ICBC dial-a-claim report used to deny claim


 
This was a collision coverage claim against Insurance Corporation of British Columbia, ICBC, (King v. Insurance Corporation of British Columbia, 2010 BCSC 1740) for a declaration of insurance coverage relating to a car  accident which occurred at the intersection of Highway No. 1 and the Brunette Avenue exit in the City of Coquitlam, British Columbia.  ICBC alleged that in breach of the terms of his learner’s licence, the claimant was alone in the vehicle at the time of the accident, and says that the claimant advised ICBC when he first reported the claim to ICBC dial-a-claim that he was alone in the vehicle.
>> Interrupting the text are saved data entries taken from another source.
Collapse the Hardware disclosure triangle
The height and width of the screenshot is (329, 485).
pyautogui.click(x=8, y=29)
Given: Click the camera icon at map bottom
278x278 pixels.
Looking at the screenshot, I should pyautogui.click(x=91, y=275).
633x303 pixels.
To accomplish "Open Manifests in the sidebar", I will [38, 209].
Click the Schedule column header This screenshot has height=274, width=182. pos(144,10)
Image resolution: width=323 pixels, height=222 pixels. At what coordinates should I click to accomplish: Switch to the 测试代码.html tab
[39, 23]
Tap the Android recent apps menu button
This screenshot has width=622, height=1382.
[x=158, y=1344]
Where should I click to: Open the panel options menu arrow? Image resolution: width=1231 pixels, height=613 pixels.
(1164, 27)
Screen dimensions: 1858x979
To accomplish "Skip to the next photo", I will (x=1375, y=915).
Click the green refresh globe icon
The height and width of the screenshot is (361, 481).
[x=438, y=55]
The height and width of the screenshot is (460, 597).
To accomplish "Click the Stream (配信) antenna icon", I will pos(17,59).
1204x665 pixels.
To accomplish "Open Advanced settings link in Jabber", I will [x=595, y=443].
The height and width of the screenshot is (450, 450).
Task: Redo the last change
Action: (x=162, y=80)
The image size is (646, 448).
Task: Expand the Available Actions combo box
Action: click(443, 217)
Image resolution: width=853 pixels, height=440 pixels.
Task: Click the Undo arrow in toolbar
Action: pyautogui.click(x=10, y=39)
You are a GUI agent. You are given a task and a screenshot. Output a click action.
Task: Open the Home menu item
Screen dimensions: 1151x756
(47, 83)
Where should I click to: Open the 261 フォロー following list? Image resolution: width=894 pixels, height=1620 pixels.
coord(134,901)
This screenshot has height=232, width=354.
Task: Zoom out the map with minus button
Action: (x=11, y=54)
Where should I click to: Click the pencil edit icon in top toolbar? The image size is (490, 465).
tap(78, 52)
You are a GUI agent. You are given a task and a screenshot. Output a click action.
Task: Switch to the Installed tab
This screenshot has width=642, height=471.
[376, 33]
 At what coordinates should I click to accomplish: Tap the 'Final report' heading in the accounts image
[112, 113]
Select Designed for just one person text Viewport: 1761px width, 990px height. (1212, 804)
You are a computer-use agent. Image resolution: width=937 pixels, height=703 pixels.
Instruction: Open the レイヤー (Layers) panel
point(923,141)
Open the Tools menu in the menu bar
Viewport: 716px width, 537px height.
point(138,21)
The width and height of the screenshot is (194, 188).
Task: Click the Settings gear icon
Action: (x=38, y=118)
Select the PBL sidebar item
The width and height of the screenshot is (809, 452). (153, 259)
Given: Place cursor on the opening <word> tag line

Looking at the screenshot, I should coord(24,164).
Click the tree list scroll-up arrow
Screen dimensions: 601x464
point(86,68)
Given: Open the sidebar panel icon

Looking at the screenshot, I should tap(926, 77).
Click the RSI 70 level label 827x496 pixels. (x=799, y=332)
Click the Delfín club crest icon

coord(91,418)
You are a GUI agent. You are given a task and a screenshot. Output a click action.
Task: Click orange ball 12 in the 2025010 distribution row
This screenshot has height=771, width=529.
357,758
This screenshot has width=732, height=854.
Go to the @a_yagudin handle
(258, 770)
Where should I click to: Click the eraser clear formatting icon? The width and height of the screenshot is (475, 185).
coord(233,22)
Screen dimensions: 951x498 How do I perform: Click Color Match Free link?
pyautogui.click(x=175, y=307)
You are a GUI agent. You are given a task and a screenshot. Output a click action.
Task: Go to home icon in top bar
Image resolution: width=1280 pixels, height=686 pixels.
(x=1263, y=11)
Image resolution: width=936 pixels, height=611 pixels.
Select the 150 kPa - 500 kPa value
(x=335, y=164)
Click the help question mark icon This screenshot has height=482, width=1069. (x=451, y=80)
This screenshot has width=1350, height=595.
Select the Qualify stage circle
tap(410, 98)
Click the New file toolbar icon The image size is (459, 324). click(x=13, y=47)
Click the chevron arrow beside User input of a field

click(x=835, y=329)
ICBC also alleged that the claimant made a wilfully false statement and after being denied insurance benefits the claimant changed his evidence and said that he had a passenger with him at the time of the accident.  ICBC contended that by making a wilfully false statement, the claimant breached his contract of insurance, and thereby forfeited his rights to insurance benefits.  The court agreed with ICBC and refused to declare that the claimant was entitled to insurance coverage.
When cross-examined about information recorded by ICBC in its claims reporting system, the claimant denied advising the ICBC Dial‑A‑Claims representative that he was alone in the vehicle at the time of the accident.  The initial claims report, after recording that the insured was alone in his vehicle, contains a note that the claimant said that he was going to pick up his daughter on the way to the Billy Joel concert.  The claimant again denied telling that to ICBC when he phoned in his Dial‑A‑Claim report.  However, the judge pointed out, “the information about the Billy Joel concert can only have come from Mr. King.  The plaintiff later said that he did not remember telling the Dial‑A‑Claim representative that he was alone in the vehicle and said that he does not really recall exactly what he said to the ICBC Dial‑A‑Claim representative.”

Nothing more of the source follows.